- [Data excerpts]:
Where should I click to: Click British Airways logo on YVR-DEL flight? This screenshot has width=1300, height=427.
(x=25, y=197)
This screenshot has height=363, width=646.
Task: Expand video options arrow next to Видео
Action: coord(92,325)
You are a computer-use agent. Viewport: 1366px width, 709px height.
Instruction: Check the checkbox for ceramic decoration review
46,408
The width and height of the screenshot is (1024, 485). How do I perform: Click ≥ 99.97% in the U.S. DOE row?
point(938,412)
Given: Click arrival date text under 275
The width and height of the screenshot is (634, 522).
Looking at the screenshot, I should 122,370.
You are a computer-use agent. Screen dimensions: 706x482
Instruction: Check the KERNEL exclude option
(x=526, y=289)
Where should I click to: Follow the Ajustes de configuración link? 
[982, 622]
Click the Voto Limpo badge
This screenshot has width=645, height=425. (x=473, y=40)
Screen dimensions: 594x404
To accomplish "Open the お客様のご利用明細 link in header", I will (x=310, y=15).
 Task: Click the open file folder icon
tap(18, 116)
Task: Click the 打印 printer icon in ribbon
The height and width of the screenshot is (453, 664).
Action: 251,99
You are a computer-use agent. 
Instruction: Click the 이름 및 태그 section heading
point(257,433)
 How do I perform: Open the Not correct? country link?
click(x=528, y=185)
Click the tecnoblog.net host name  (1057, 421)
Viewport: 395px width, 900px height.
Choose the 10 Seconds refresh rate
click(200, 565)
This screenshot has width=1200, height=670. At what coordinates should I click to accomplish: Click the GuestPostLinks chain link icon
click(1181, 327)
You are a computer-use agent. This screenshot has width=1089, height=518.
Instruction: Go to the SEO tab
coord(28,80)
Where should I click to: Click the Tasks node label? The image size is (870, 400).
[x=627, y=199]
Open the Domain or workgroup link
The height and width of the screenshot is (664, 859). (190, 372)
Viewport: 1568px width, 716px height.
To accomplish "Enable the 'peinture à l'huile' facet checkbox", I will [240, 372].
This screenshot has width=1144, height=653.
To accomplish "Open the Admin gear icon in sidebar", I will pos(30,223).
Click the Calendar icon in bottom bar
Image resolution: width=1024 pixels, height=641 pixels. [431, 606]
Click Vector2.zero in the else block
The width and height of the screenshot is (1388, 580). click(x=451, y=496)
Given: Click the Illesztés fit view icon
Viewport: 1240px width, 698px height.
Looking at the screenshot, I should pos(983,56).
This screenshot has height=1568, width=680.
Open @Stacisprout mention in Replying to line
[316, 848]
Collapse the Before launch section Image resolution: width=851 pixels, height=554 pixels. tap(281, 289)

- [ASSIGNMENT]:
Each entry above is to be printed again exactly.

- [TASK RESPONSE]:
Where should I click to: Click British Airways logo on YVR-DEL flight? This screenshot has width=1300, height=427.
(x=25, y=197)
This screenshot has height=363, width=646.
Task: Expand video options arrow next to Видео
Action: coord(92,325)
You are a computer-use agent. Viewport: 1366px width, 709px height.
Instruction: Check the checkbox for ceramic decoration review
46,408
The width and height of the screenshot is (1024, 485). How do I perform: Click ≥ 99.97% in the U.S. DOE row?
point(938,412)
Given: Click arrival date text under 275
The width and height of the screenshot is (634, 522).
Looking at the screenshot, I should 122,370.
You are a computer-use agent. Screen dimensions: 706x482
Instruction: Check the KERNEL exclude option
(x=526, y=289)
Where should I click to: Follow the Ajustes de configuración link? 
[982, 622]
Click the Voto Limpo badge
This screenshot has width=645, height=425. (x=473, y=40)
Screen dimensions: 594x404
To accomplish "Open the お客様のご利用明細 link in header", I will (x=310, y=15).
 Task: Click the open file folder icon
tap(18, 116)
Task: Click the 打印 printer icon in ribbon
The height and width of the screenshot is (453, 664).
Action: 251,99
You are a computer-use agent. 
Instruction: Click the 이름 및 태그 section heading
point(257,433)
 How do I perform: Open the Not correct? country link?
click(x=528, y=185)
Click the tecnoblog.net host name  (1057, 421)
Viewport: 395px width, 900px height.
Choose the 10 Seconds refresh rate
click(200, 565)
This screenshot has width=1200, height=670. At what coordinates should I click to accomplish: Click the GuestPostLinks chain link icon
click(1181, 327)
You are a computer-use agent. This screenshot has width=1089, height=518.
Instruction: Go to the SEO tab
coord(28,80)
Where should I click to: Click the Tasks node label? The image size is (870, 400).
[x=627, y=199]
Open the Domain or workgroup link
The height and width of the screenshot is (664, 859). (190, 372)
Viewport: 1568px width, 716px height.
To accomplish "Enable the 'peinture à l'huile' facet checkbox", I will [240, 372].
This screenshot has width=1144, height=653.
To accomplish "Open the Admin gear icon in sidebar", I will pos(30,223).
Click the Calendar icon in bottom bar
Image resolution: width=1024 pixels, height=641 pixels. [431, 606]
Click Vector2.zero in the else block
The width and height of the screenshot is (1388, 580). click(x=451, y=496)
Given: Click the Illesztés fit view icon
Viewport: 1240px width, 698px height.
Looking at the screenshot, I should pos(983,56).
This screenshot has height=1568, width=680.
Open @Stacisprout mention in Replying to line
[316, 848]
Collapse the Before launch section Image resolution: width=851 pixels, height=554 pixels. tap(281, 289)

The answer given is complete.